The Pelagian version of the parable might have the passengers in the water able to swim back through the water and climb aboard the ship, thus saving themselves from their own predicament. From the semi-Pelagian view, the drowning passengers might ask the captain to throw out the life preservers so the captain can then save them, but they have initiated the process by which they are saved by the captain.
Arminianism is often mischaracterised as being semi-Pelagian (typically by the ‘Young, Restless and Reformed’ crowd on the Internet and even by some popular Biblical teachers, eg. R.C. Sproul, Edwin Palmer, John MacArthur, etc.). Any serious historical theologian will tell you that this is not the case, but that Arminianism is semi-Augustinian in holding to the necessity of grace to overcome the sinfulness of the totally depraved. See Article IV of Remonstrance before moving onto the semi-Augustinian/Arminian parable: “That this grace of God is the beginning, continuance, and accomplishment of an good, even to this extent, that the regenerate man himself, without that prevenient or assisting, awakening, following, and co-operative grace, can neither think, will, nor do good, nor withstand any temptations to evil; so that all good deeds or movements, that can be conceived, must be ascribed to the grace of God in Christ.
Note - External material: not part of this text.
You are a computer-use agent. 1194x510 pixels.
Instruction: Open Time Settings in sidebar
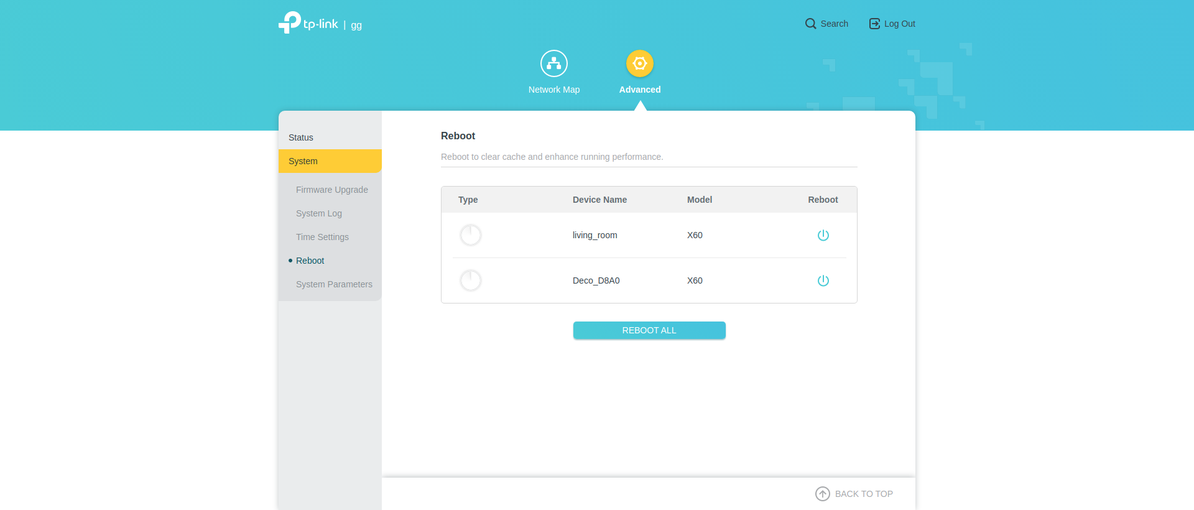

But, as respects the mode of the operation of this grace, it is not irresistible, in as much as it is written concerning many that they have resisted the Holy Ghost,—Acts vii, and elsewhere in many places.“
Now we will revise the parable such that the captain initiates the saving process by throwing out life preservers to everyone according to his outward call that he wills to save all. We might again extend this further as we did with the Augustinian/Calvinist parable where the captain throws life preserves over all the drowning passengers and is actively pulling them all back in to be rescued. However, despite the captain’s intention to save all, the passengers being drawn in can let go of the life preserver to their own destruction.
The obvious problem with the Augustinian/Calvinist parable, outlined in the article by Colijn, is that the captain’s outward call to save all the drowning passengers is insincere. This translates across to God’s apparent intention to save all and that none should perish as being deceptive. The Pelagian case models blatant works based salvation and the problem with the semi-Pelagian case is that man, by himself, cannot come to faith which saves, unless it be by grace cf. John 6:44, Eph 2:8 (whether it be resistible or irresistible).
Finally the semi-Augustinian/Arminian case gives us the best of both worlds. Just as the captain’s call to save all drowning passengers was sincere, so God’s will to save all and that none should perish, is honest. And as the captain draws in all the drowning passengers, less they duck out, God performs all the work necessary for salvation. This means He gets all the glory for saving but the one who resists is justly condemned.